Later that evening a totally disillusioned and defeated man sat on the edge of his bed, speaking in a broken voice to his frightened wife:

"We can do nothing. We're beaten before we even begin. They have all the power, and we have nothing. We dare not speak again. No one would believe us, and it would only destroy us. All we can do is isolate ourselves here at home, and try to restore something to our lives.

"I cannot risk my job; we would be destitute and lose everything. I could ask for a transfer to another city, but that would solve nothing. We'd suffer great expense, and even then we can never return to the Church, not even in another city. I will never trust the church again. I cannot approach that institution without heaving my guts out on its steps.

"I have no answer and little hope. What can we do for Marilee? She has been accused by the Church itself of slanderous evil, of infecting her own family against that Priest! It will be difficult for her at school, but that will pass. It is her Church association that has become impossible; her school difficulties with pass, with time."

Frank sat hopelessly still; Madeline sat frozen-faced beside him. If God were to grant her an audience with the Priest, she would gleefully cut him and leave him a eunuch. Her eyes stared straight ahead, unfocused, seeking refuge in her unholy fantasy.

Marilee stood unseen outside their half-open bedroom door. She had thought to sit with her parents, to ask their forgiveness for the trouble she'd brought down upon them. Her father's words ended her world, destroyed it utterly, smothering her faith. A curtain of darkness descended upon her. She knew, truly, she could no longer live here with her parents, in this house, in this neighborhood, in this city, in this state... even in this world?

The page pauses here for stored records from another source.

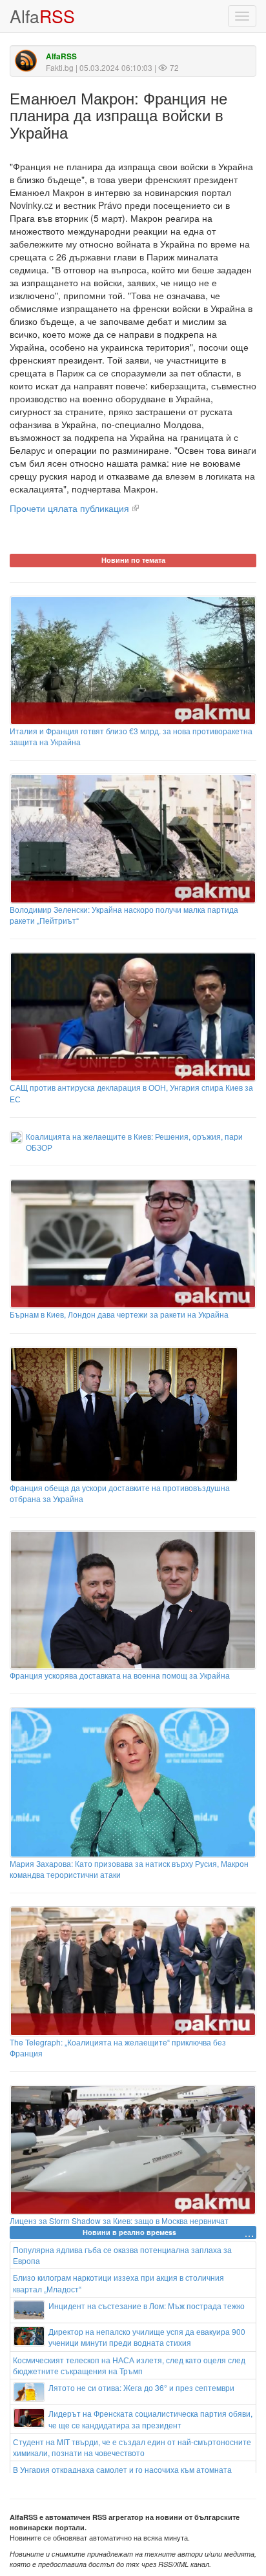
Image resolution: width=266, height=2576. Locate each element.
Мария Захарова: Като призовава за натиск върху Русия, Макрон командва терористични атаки (129, 1869)
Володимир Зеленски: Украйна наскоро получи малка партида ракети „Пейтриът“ (124, 915)
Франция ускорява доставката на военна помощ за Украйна (120, 1675)
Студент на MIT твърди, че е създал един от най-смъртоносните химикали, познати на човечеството (132, 2447)
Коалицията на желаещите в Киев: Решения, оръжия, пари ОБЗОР (134, 1142)
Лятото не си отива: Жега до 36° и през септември (141, 2387)
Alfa (42, 15)
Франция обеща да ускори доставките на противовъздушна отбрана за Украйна (120, 1493)
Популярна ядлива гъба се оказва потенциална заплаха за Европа (122, 2255)
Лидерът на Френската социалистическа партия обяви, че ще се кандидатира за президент (150, 2419)
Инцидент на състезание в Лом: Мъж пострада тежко (146, 2305)
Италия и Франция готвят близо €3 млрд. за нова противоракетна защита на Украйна (131, 736)
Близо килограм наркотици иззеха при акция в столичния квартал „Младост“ (118, 2283)
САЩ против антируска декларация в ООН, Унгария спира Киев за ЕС (131, 1093)
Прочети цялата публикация (69, 508)
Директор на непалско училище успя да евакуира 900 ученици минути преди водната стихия (146, 2337)
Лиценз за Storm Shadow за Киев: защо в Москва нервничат (119, 2220)
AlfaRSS (61, 56)
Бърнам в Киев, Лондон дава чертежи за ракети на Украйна (119, 1314)
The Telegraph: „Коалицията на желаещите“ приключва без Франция (118, 2047)
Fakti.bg (60, 67)
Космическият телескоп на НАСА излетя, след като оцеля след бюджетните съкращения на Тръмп (129, 2365)
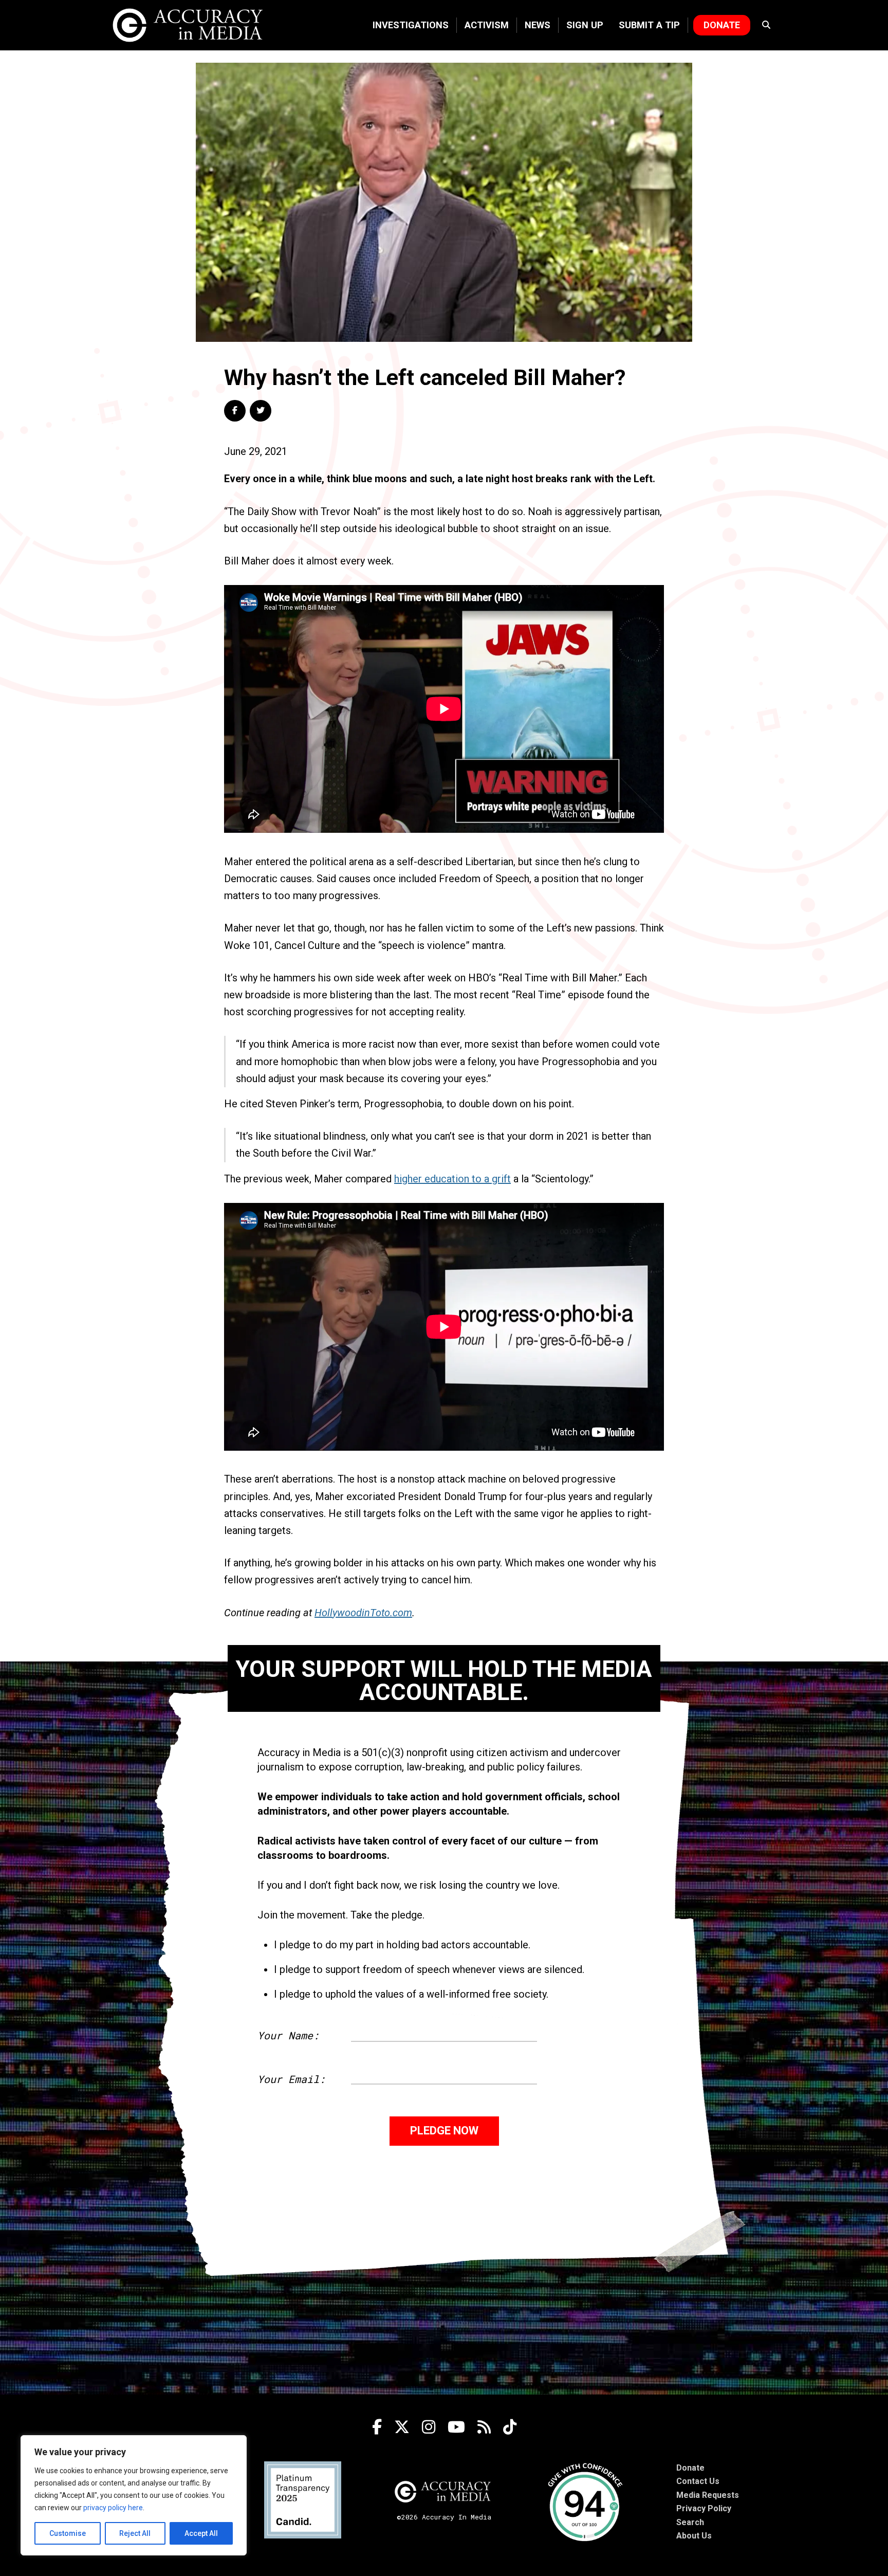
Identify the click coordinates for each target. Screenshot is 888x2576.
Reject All (135, 2533)
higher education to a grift (452, 1179)
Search (690, 2522)
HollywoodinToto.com (363, 1612)
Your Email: (291, 2079)
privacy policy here (113, 2508)
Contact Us (697, 2481)
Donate (722, 25)
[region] (134, 2495)
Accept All (201, 2533)
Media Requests (707, 2495)
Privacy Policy (703, 2508)
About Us (694, 2536)
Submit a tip (649, 25)
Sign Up (584, 25)
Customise (67, 2533)
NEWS (537, 25)
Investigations (411, 25)
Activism (487, 25)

A few days later she confronted her mother in the kitchen.

"You can give me some money or I can wait and steal it. I have packed my suitcase and I have Uncle Ken and Aunt Helen's address in Washington. I need the money for a bus ticket and meals. I'm leaving."

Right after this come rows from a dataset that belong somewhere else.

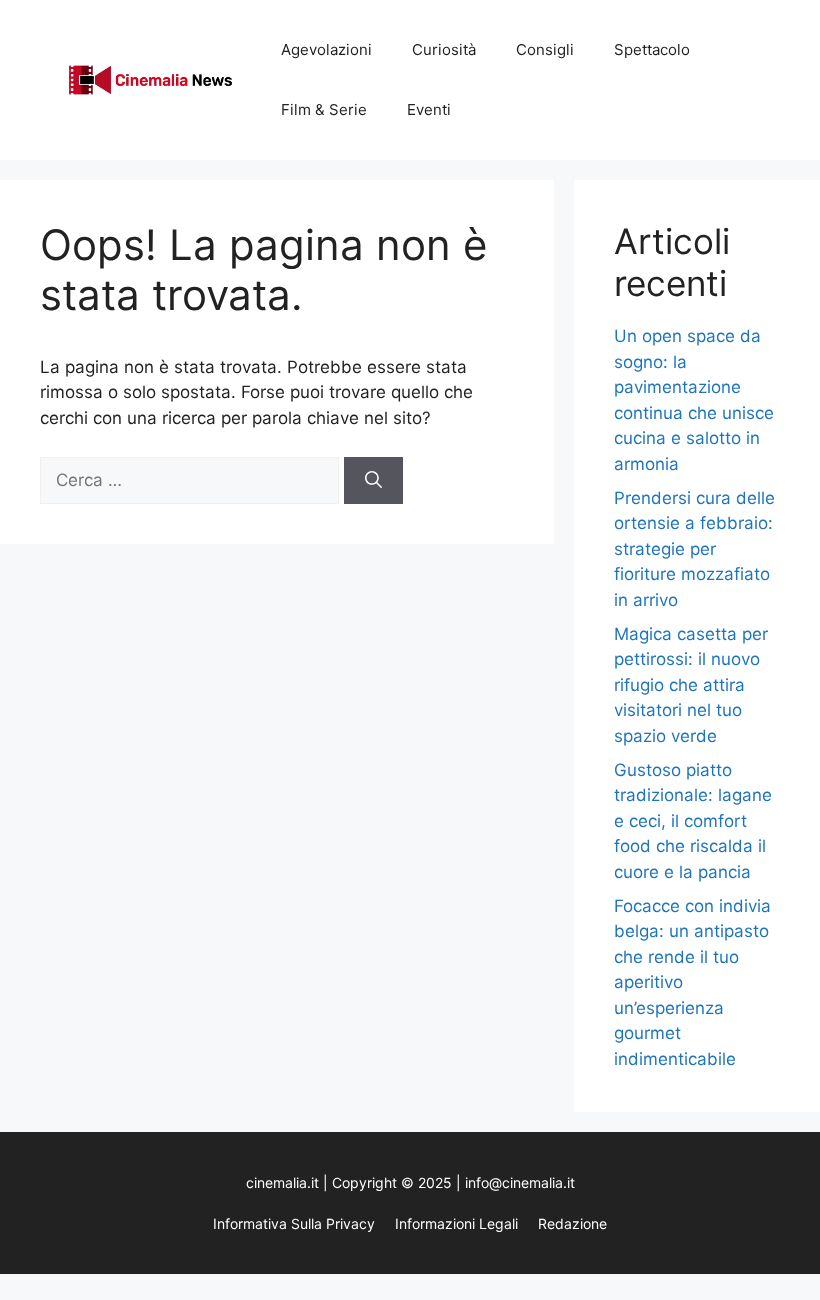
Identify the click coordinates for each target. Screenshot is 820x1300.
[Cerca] (373, 481)
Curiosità (444, 49)
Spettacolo (652, 49)
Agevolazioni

Madeline stood at the sink, her mind racing. What had only a week ago seemed unthinkable was now probable.

"Yes, I think you can do that," Madeline replied. "You need to be away from here. We cannot help you, truly help you. You must escape to live where you will be free. I'll explain to your father, and if he is angry, let him be angry with me. I will get the money and call for a bus schedule."

Marilee boarded the bus the next day; Madeline told Frank that evening. Rather than lose her precious love, he held Madeline in his arms. Leaning against each other, they grieved until there were no tears left.